● YOUR GOAL: Reply with each record repeated exactly.
● ● ● ●
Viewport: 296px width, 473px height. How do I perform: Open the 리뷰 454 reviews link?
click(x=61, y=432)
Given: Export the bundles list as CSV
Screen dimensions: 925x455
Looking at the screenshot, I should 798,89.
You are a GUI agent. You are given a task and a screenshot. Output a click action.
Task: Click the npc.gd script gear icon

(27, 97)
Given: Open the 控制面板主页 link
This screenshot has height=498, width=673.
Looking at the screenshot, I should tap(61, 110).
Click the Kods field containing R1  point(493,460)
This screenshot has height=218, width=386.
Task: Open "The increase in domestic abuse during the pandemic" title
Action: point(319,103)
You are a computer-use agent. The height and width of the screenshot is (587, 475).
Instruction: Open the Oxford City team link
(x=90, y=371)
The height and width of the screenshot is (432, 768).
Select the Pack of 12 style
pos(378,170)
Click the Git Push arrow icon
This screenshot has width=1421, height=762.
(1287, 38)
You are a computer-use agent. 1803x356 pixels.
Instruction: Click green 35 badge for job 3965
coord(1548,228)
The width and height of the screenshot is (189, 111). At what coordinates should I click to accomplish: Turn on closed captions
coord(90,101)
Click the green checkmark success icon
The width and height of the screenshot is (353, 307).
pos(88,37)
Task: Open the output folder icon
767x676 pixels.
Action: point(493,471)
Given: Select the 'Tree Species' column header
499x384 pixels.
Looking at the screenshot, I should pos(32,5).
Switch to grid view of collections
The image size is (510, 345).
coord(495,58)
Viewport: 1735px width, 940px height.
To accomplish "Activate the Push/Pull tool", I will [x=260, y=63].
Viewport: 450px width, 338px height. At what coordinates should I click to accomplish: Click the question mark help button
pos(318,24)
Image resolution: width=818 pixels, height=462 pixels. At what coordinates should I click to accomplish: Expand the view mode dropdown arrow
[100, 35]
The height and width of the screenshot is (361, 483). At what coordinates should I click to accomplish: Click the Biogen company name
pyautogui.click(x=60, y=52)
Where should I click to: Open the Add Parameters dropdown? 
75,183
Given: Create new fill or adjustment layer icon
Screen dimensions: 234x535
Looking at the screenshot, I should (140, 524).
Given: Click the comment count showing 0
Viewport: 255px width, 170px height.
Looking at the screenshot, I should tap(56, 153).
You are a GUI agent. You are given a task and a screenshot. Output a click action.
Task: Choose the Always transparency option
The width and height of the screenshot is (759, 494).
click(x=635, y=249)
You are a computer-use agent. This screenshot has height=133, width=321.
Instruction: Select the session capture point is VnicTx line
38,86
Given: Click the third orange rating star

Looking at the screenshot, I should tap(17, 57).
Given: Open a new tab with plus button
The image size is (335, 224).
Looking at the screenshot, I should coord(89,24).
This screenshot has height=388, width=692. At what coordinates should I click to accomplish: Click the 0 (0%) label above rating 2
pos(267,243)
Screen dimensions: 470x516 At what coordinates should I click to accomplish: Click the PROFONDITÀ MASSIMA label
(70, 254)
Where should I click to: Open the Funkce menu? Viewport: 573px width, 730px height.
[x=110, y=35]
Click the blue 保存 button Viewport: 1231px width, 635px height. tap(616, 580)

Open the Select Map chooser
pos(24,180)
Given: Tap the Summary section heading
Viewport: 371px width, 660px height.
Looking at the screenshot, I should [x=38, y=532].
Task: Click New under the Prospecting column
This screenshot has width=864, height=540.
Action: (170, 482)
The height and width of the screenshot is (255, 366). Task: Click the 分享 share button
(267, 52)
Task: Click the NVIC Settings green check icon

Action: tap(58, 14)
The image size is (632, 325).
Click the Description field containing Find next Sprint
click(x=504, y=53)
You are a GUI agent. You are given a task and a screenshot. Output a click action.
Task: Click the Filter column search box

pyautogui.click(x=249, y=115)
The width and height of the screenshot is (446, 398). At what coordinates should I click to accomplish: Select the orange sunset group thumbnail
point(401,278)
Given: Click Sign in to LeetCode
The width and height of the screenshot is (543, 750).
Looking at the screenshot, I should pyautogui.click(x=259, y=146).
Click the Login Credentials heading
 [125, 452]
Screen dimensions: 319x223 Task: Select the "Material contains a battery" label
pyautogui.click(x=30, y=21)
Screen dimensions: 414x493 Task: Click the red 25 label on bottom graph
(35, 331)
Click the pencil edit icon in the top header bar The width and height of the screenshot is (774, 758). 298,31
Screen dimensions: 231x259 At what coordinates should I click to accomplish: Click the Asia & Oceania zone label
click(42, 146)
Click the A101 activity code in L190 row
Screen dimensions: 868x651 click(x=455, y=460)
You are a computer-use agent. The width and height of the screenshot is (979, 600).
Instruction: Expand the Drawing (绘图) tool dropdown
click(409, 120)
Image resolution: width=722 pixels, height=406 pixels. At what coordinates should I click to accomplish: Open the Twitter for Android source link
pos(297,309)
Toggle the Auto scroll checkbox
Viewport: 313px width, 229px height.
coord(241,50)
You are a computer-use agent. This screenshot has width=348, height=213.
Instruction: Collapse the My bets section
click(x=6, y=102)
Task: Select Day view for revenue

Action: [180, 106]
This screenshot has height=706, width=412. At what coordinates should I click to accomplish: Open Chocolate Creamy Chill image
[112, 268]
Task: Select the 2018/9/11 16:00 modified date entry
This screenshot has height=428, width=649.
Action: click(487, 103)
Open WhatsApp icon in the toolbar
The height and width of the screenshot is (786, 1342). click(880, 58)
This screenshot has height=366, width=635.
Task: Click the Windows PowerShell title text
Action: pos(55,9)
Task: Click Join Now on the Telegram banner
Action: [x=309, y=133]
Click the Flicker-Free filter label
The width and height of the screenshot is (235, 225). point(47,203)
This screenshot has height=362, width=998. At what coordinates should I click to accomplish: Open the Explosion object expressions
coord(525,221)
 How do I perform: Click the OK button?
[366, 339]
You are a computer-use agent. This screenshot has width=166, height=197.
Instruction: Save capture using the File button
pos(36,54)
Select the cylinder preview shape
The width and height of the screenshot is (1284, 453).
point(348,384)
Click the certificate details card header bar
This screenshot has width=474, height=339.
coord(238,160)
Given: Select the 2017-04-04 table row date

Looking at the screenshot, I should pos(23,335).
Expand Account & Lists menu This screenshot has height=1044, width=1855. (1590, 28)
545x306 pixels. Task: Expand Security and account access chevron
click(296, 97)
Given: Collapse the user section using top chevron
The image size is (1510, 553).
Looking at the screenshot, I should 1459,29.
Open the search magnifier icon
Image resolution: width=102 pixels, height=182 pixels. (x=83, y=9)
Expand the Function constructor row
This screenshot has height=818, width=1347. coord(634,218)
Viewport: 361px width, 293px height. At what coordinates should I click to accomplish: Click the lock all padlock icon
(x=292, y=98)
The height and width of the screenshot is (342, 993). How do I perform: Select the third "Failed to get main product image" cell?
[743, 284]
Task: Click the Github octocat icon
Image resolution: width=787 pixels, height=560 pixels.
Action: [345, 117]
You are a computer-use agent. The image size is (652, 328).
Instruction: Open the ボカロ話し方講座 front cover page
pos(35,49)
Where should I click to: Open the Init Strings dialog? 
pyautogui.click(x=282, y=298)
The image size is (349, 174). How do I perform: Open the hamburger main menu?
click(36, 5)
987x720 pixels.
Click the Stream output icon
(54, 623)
● ● ● ●
● RESULT FOR THIS EXERCISE:
Viewport: 296px width, 473px height. How do I perform: Open the 리뷰 454 reviews link?
click(x=61, y=432)
Given: Export the bundles list as CSV
Screen dimensions: 925x455
Looking at the screenshot, I should 798,89.
You are a GUI agent. You are given a task and a screenshot. Output a click action.
Task: Click the npc.gd script gear icon

(27, 97)
Given: Open the 控制面板主页 link
This screenshot has height=498, width=673.
Looking at the screenshot, I should tap(61, 110).
Click the Kods field containing R1  point(493,460)
This screenshot has height=218, width=386.
Task: Open "The increase in domestic abuse during the pandemic" title
Action: point(319,103)
You are a computer-use agent. The height and width of the screenshot is (587, 475).
Instruction: Open the Oxford City team link
(x=90, y=371)
The height and width of the screenshot is (432, 768).
Select the Pack of 12 style
pos(378,170)
Click the Git Push arrow icon
This screenshot has width=1421, height=762.
(1287, 38)
You are a computer-use agent. 1803x356 pixels.
Instruction: Click green 35 badge for job 3965
coord(1548,228)
The width and height of the screenshot is (189, 111). At what coordinates should I click to accomplish: Turn on closed captions
coord(90,101)
Click the green checkmark success icon
The width and height of the screenshot is (353, 307).
pos(88,37)
Task: Open the output folder icon
767x676 pixels.
Action: point(493,471)
Given: Select the 'Tree Species' column header
499x384 pixels.
Looking at the screenshot, I should pos(32,5).
Switch to grid view of collections
The image size is (510, 345).
coord(495,58)
Viewport: 1735px width, 940px height.
To accomplish "Activate the Push/Pull tool", I will [x=260, y=63].
Viewport: 450px width, 338px height. At what coordinates should I click to accomplish: Click the question mark help button
pos(318,24)
Image resolution: width=818 pixels, height=462 pixels. At what coordinates should I click to accomplish: Expand the view mode dropdown arrow
[100, 35]
The height and width of the screenshot is (361, 483). At what coordinates should I click to accomplish: Click the Biogen company name
pyautogui.click(x=60, y=52)
Where should I click to: Open the Add Parameters dropdown? 
75,183
Given: Create new fill or adjustment layer icon
Screen dimensions: 234x535
Looking at the screenshot, I should (140, 524).
Given: Click the comment count showing 0
Viewport: 255px width, 170px height.
Looking at the screenshot, I should tap(56, 153).
You are a GUI agent. You are given a task and a screenshot. Output a click action.
Task: Choose the Always transparency option
The width and height of the screenshot is (759, 494).
click(x=635, y=249)
You are a computer-use agent. This screenshot has height=133, width=321.
Instruction: Select the session capture point is VnicTx line
38,86
Given: Click the third orange rating star

Looking at the screenshot, I should tap(17, 57).
Given: Open a new tab with plus button
The image size is (335, 224).
Looking at the screenshot, I should coord(89,24).
This screenshot has height=388, width=692. At what coordinates should I click to accomplish: Click the 0 (0%) label above rating 2
pos(267,243)
Screen dimensions: 470x516 At what coordinates should I click to accomplish: Click the PROFONDITÀ MASSIMA label
(70, 254)
Where should I click to: Open the Funkce menu? Viewport: 573px width, 730px height.
[x=110, y=35]
Click the blue 保存 button Viewport: 1231px width, 635px height. tap(616, 580)

Open the Select Map chooser
pos(24,180)
Given: Tap the Summary section heading
Viewport: 371px width, 660px height.
Looking at the screenshot, I should [x=38, y=532].
Task: Click New under the Prospecting column
This screenshot has width=864, height=540.
Action: (170, 482)
The height and width of the screenshot is (255, 366). Task: Click the 分享 share button
(267, 52)
Task: Click the NVIC Settings green check icon

Action: tap(58, 14)
The image size is (632, 325).
Click the Description field containing Find next Sprint
click(x=504, y=53)
You are a GUI agent. You are given a task and a screenshot. Output a click action.
Task: Click the Filter column search box

pyautogui.click(x=249, y=115)
The width and height of the screenshot is (446, 398). At what coordinates should I click to accomplish: Select the orange sunset group thumbnail
point(401,278)
Given: Click Sign in to LeetCode
The width and height of the screenshot is (543, 750).
Looking at the screenshot, I should pyautogui.click(x=259, y=146).
Click the Login Credentials heading
 [125, 452]
Screen dimensions: 319x223 Task: Select the "Material contains a battery" label
pyautogui.click(x=30, y=21)
Screen dimensions: 414x493 Task: Click the red 25 label on bottom graph
(35, 331)
Click the pencil edit icon in the top header bar The width and height of the screenshot is (774, 758). 298,31
Screen dimensions: 231x259 At what coordinates should I click to accomplish: Click the Asia & Oceania zone label
click(42, 146)
Click the A101 activity code in L190 row
Screen dimensions: 868x651 click(x=455, y=460)
You are a computer-use agent. The width and height of the screenshot is (979, 600).
Instruction: Expand the Drawing (绘图) tool dropdown
click(409, 120)
Image resolution: width=722 pixels, height=406 pixels. At what coordinates should I click to accomplish: Open the Twitter for Android source link
pos(297,309)
Toggle the Auto scroll checkbox
Viewport: 313px width, 229px height.
coord(241,50)
You are a computer-use agent. This screenshot has width=348, height=213.
Instruction: Collapse the My bets section
click(x=6, y=102)
Task: Select Day view for revenue

Action: [180, 106]
This screenshot has height=706, width=412. At what coordinates should I click to accomplish: Open Chocolate Creamy Chill image
[112, 268]
Task: Select the 2018/9/11 16:00 modified date entry
This screenshot has height=428, width=649.
Action: click(487, 103)
Open WhatsApp icon in the toolbar
The height and width of the screenshot is (786, 1342). click(880, 58)
This screenshot has height=366, width=635.
Task: Click the Windows PowerShell title text
Action: pos(55,9)
Task: Click Join Now on the Telegram banner
Action: [x=309, y=133]
Click the Flicker-Free filter label
The width and height of the screenshot is (235, 225). point(47,203)
This screenshot has height=362, width=998. At what coordinates should I click to accomplish: Open the Explosion object expressions
coord(525,221)
 How do I perform: Click the OK button?
[366, 339]
You are a computer-use agent. This screenshot has width=166, height=197.
Instruction: Save capture using the File button
pos(36,54)
Select the cylinder preview shape
The width and height of the screenshot is (1284, 453).
point(348,384)
Click the certificate details card header bar
This screenshot has width=474, height=339.
coord(238,160)
Given: Select the 2017-04-04 table row date

Looking at the screenshot, I should pos(23,335).
Expand Account & Lists menu This screenshot has height=1044, width=1855. (1590, 28)
545x306 pixels. Task: Expand Security and account access chevron
click(296, 97)
Given: Collapse the user section using top chevron
The image size is (1510, 553).
Looking at the screenshot, I should 1459,29.
Open the search magnifier icon
Image resolution: width=102 pixels, height=182 pixels. (x=83, y=9)
Expand the Function constructor row
This screenshot has height=818, width=1347. coord(634,218)
Viewport: 361px width, 293px height. At what coordinates should I click to accomplish: Click the lock all padlock icon
(x=292, y=98)
The height and width of the screenshot is (342, 993). How do I perform: Select the third "Failed to get main product image" cell?
[743, 284]
Task: Click the Github octocat icon
Image resolution: width=787 pixels, height=560 pixels.
Action: [345, 117]
You are a computer-use agent. The image size is (652, 328).
Instruction: Open the ボカロ話し方講座 front cover page
pos(35,49)
Where should I click to: Open the Init Strings dialog? 
pyautogui.click(x=282, y=298)
The image size is (349, 174). How do I perform: Open the hamburger main menu?
click(36, 5)
987x720 pixels.
Click the Stream output icon
(54, 623)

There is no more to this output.